After leaving Kuching and our helpful taxi driver behind, we headed to the town of Bintulu by boat and bus.  Arriving after dark we checked into the hotel and went looking for somewhere to eat which, on this occasion chose us rather than us choosing it, as we walked through a restaurant only to have our way barred by the table they rapidly set up for us!  Fortunately the food was lovely, although the TV in the background was a little disturbing and reminded us how far we are from home!  Dogs popping balloons and kids in suits puckering up to kiss adult presenters – it was all a bit strange.

Bintulu is a fairly unremarkable town in its own right, although it does have an interesting night market and plenty of karaoke opportunities if that floats your boat, but our reason for being there was to visit Similajau National Park which is only a 40 minute drive away.  We set off early in the morning and after a breakfast of omelette (or perhaps more accurately described as fried egg), Sergeant Major Parry rounded up the troops and we marched off into the jungle.  I am pleased to report that everyone survived, with only a few red faces and proclamations that Ben was about to “die from sweat”, oh, and a few aching muscles the next day.  It was a lovely walk, hugging the coast for much of it, and culminating in a deserted beach.  Unfortunately no nice boatman arrived to take us back, so it was another hot and sweaty walk back, or in SM Parry’s case, a run.

From Bintulu we headed further east, our next destination was Niah National Park.  Famous for its cave which now houses millions of bats and swiftlets, it is also the place where the oldest human remains in South East Asia were found, over 40,000 years old.  We stayed in a lovely national park cabin with a living area and kitchenette, which was incentive enough to do a bit of cooking, and so we enjoyed a bbq and salad, it was great to have a bit of “truck food” again!

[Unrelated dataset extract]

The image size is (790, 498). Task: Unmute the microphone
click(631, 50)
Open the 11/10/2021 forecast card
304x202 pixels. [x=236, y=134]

The cave entrance is magnificent, a huge cavern over 40 metres high and 300 metres wide, with poles precariously hanging from the ceiling where brave souls climb up to harvest the swiftlet nests for the culinary delight of birds nest soup (perhaps unsurprisingly a soup made from bird saliva has not rated as a must-do in terms of food for us!).  Barry and Pauline walked through the cave and reached the Painted Cave on the other side with its ancient rock paintings, and Lesley decided to go for a run up a hill that ended up being slightly more hectic than she had envisaged with ladders, mossy logs as bridges and shoe-consuming mud!  It was a great place to relax as well and indulge in our favourite pastime at the moment, trying to sift through the thousands of photos to put together the highlights for our families and friends!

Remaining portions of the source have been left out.